Following an earlier policy statement by the Board of Governors of the Federal Reserve System1 designed to provide flexibility and opportunities for new investors to provide capital to the banking system, both the Office of the Comptroller of the Currency (the OCC) and the Federal Deposit Insurance Corporation (the FDIC) have issued recent statements designed to increase the ability of new investors to purchase troubled depository institutions.
II. OCC Approves First National Bank "Shelf Charter"
On November 21, 2008, the OCC announced its first conditional preliminary approval of a new type of national bank "shelf charter." The OCC granted approval to an investor group of a preliminary national bank charter, which will remain inactive, or "on the shelf," until the investor group can acquire a troubled institution.
The "shelf charter" application process entails the following:
In its initial review, the OCC will evaluate the qualifications of the proposed management team of the investor group, the sources and amount of capital that would be available to an acquired bank, and a streamlined business plan describing how the acquired bank will be operated.
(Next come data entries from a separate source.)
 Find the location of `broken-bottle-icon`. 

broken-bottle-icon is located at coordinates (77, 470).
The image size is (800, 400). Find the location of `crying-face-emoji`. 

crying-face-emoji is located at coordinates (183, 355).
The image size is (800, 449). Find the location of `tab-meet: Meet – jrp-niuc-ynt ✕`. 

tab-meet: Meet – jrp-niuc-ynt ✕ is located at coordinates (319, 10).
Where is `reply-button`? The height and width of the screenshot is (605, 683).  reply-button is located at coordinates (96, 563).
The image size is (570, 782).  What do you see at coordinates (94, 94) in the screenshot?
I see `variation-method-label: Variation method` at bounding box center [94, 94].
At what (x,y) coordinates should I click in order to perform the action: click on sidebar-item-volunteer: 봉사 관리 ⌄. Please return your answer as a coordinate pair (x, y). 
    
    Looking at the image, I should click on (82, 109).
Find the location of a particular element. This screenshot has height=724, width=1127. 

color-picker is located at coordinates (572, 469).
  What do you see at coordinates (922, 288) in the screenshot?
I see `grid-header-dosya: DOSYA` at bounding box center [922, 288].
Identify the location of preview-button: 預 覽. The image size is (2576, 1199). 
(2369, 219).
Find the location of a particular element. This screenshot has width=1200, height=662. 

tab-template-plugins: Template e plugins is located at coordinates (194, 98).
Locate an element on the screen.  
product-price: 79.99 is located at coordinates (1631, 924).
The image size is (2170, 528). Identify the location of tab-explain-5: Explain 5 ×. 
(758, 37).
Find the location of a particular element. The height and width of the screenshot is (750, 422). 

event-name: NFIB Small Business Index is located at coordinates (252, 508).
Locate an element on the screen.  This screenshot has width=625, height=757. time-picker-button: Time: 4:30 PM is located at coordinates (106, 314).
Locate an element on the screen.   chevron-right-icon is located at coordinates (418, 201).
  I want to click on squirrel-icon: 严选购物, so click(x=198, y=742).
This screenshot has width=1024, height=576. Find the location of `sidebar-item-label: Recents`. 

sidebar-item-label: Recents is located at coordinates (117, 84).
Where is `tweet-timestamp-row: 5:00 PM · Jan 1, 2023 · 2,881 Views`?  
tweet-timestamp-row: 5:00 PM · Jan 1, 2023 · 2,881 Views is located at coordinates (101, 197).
After this review, the OCC can grant preliminary approval of a national bank charter, subject to certain conditions and requirements that more detailed operating plans, satisfactory to the OCC, would be submitted if the investor group is approved to acquire a particular institution. This conditional preliminary approval permits the investor group be cleared to view the FDIC's list of troubled and failing institutions and to submit bids to acquire those institutions.
During the period between provisional and final approval of the charter, the OCC may impose conditions on operations of the investor group and activation of the shelf charter. The investor group must provide periodic updates on the status of any changes in the information provided in its application materials and notify the OCC immediately of any material changes to such information.
After a bid is submitted by an investor group for a failing institution, the OCC will evaluate the specific proposal. If this proposal is accepted by the OCC, and if the FDIC approves the bid, the OCC will grant final charter approval, together with final approval of deposit insurance by the FDIC. Upon acceptance by the FDIC and within one day of signing an acquisition agreement for the failing institution, the investor group must also enter into an operating agreement with the OCC.
If a bid is not accepted by the FDIC, the charter in question will remain on the shelf for up to 18 months. During this period, the charter can be used for bids for other institutions.
The OCC granted the first preliminary charter approval for the establishment of the Ford Group Bank, National Association.
III. FDIC Expands Bidder List to Institutions Without Bank Charter
On November 26, 2008, the FDIC established a modified bidder qualification process with the goal of qualifying additional non-bank parties for the FDIC's failing institution bidders list.
Under this process, a bidder for a troubled institution will not be required to have an active bank charter in order to apply for permission to purchase such an institution. But a bidder must have conditional approval for a charter from the responsible agency--such as approval of the shelf charter by the OCC discussed above--and meet other bid criteria established by the FDIC. In certain cases an investor may need to obtain conditional approval to establish a bank or thrift holding company.
The FDIC will now consider abbreviated information submissions and may issue conditional approval for deposit insurance to qualify interested parties for the failing institution bidders list. Basic areas of consideration for these applications by the FDIC will include review of a business plan compliant with the Community Reinvestment Act, evidence of readily available capital and identification of a management team subject to financial and biographical review.
Following the easing of restrictions on noncontrolling investments in banks and bank holding companies by the Board of Governors of the Federal Reserve System, the OCC and FDIC are also relaxing their respective requirements to allow interested non-bank parties to participate in the bid process for failing depository institutions. The OCC may provide provisional approval of a bank charter, allowing an investor to qualify for FDIC consideration as a bidder, and the FDIC will not limit its list of qualified investors to those holding an active bank charter. These actions represent the agencies' recent attempts to attract more investors and capital for troubled financial institutions.
1 See WilmerHale's email alert entitled "Federal Reserve Issues Guidance on Noncontrolling Investments in Banking Organizations," dated September 24, 2008.